Pewsey’s biggest friend in the first half is the Linesman’s flag. Hamble were adjudged offside so many times that I lost count, but it seemed like getting on for double figures. Still, Hamble did manage one attacking foray which didn’t end in a raised flag and through this took a one goal lead into half-time.
Such a slender lead meant that though Pewsey, who were outplayed both in terms of skill and physical power, were down they were by no means out of the game. Their number three did a particularly good job of keeping his colleagues spirits up by offering plenty of encouragement and praise to ensure shoulders and heads didn’t drop toomuch and around 20 minutes into the second half Pewsey won a couple of corners in quick succession. These didn’t produce anything to test the Hamble ‘keeper, but served as a reminder that Hamble’s failure to put the game to bed early could have cost them dear had Pewsey got a stroke of luck.

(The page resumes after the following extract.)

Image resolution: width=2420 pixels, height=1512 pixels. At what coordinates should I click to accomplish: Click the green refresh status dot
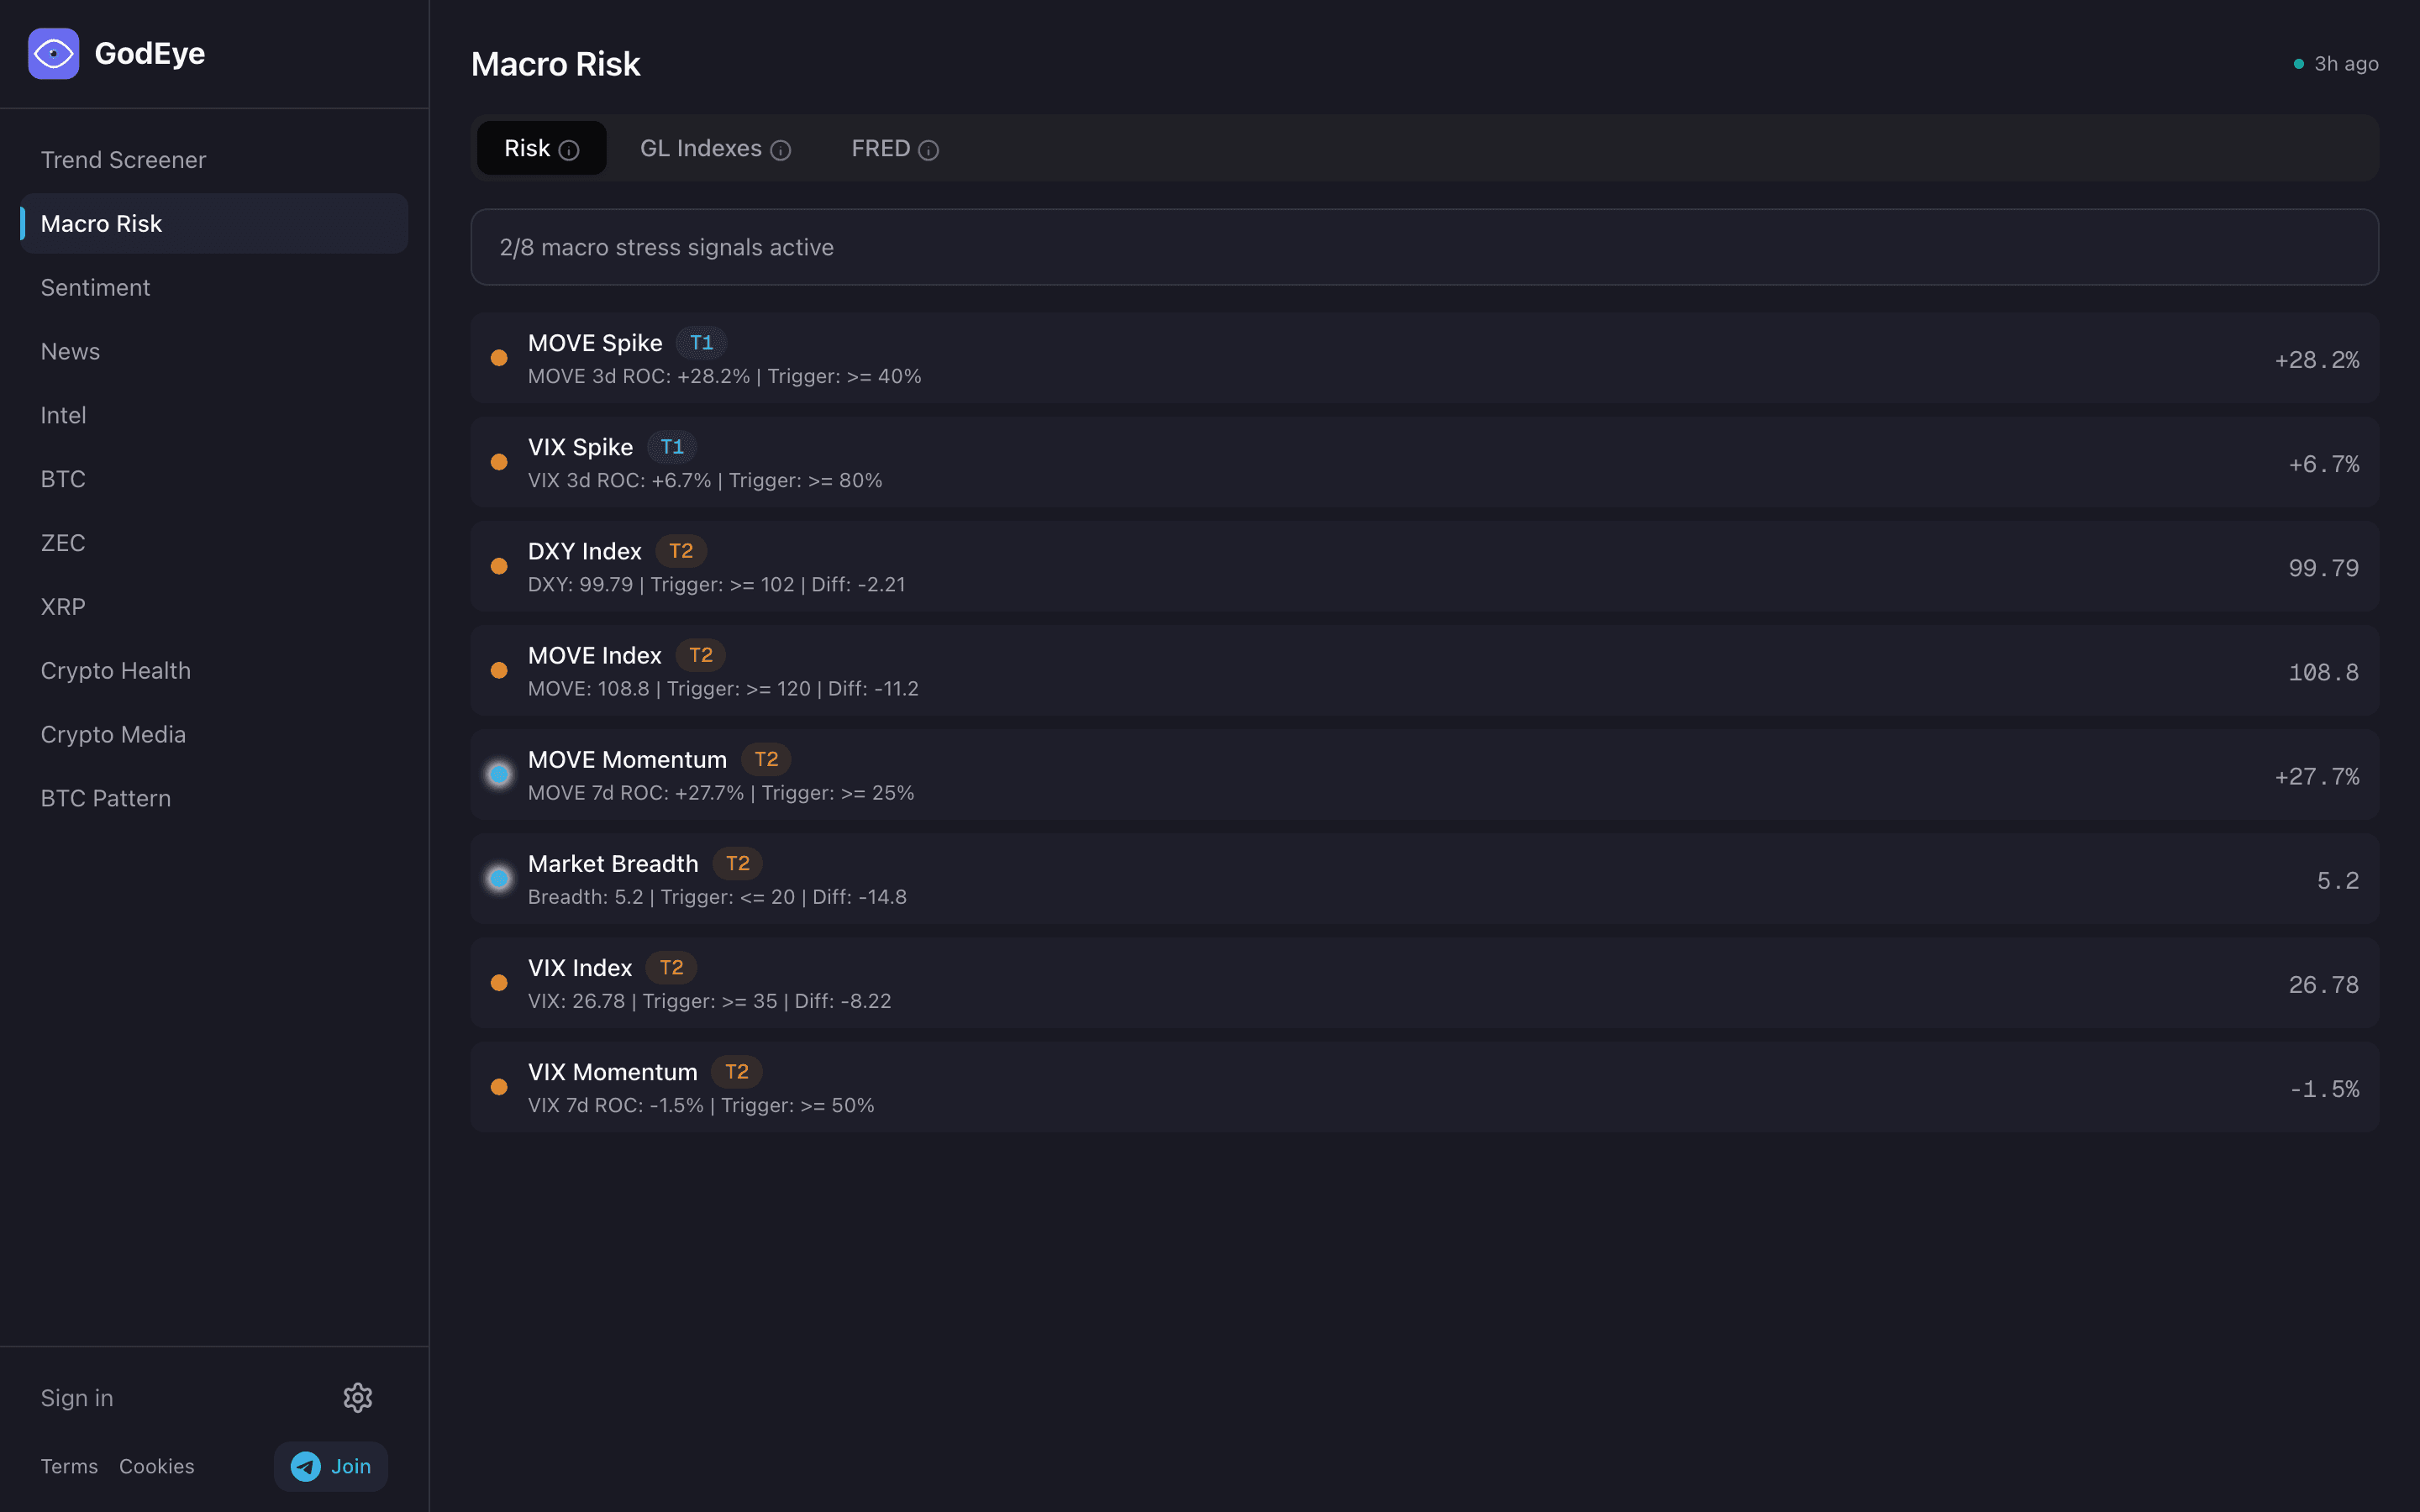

With both sides still seeking something from the game the pace of the game really picked up in the final stretch. To aid their efforts Hamble brought on Nathan Lynch a big centre forward, playing in the number 12 shirt. As desired this succeeded in shaking up the Pewsey defence and Lynch had a hand (literally according to the Pewsey Vale players) in the second Hamble goal, putting Hamble’s number 7 Nick Watts clear through on goal.
Watts is a player whose name I clocked on the team board when I arrived as he has been with Sholing, one of the top Wessex League sides where he was part of the squad who won the FA Vase. Throughout the game his short passes and good movement were a key element in Hamble’s attacking play and I had him odds on to make the most of his chance. The margin of error was narrow, but Watts managed to just squeeze the ball past the onrushing Pewsey goalkeepers outstretched foot and just inside the right hand post. The Hamble players celebrated, knowing that at this late stage the game was beyond Pewsey. Final score 2-0 to Hamble Club.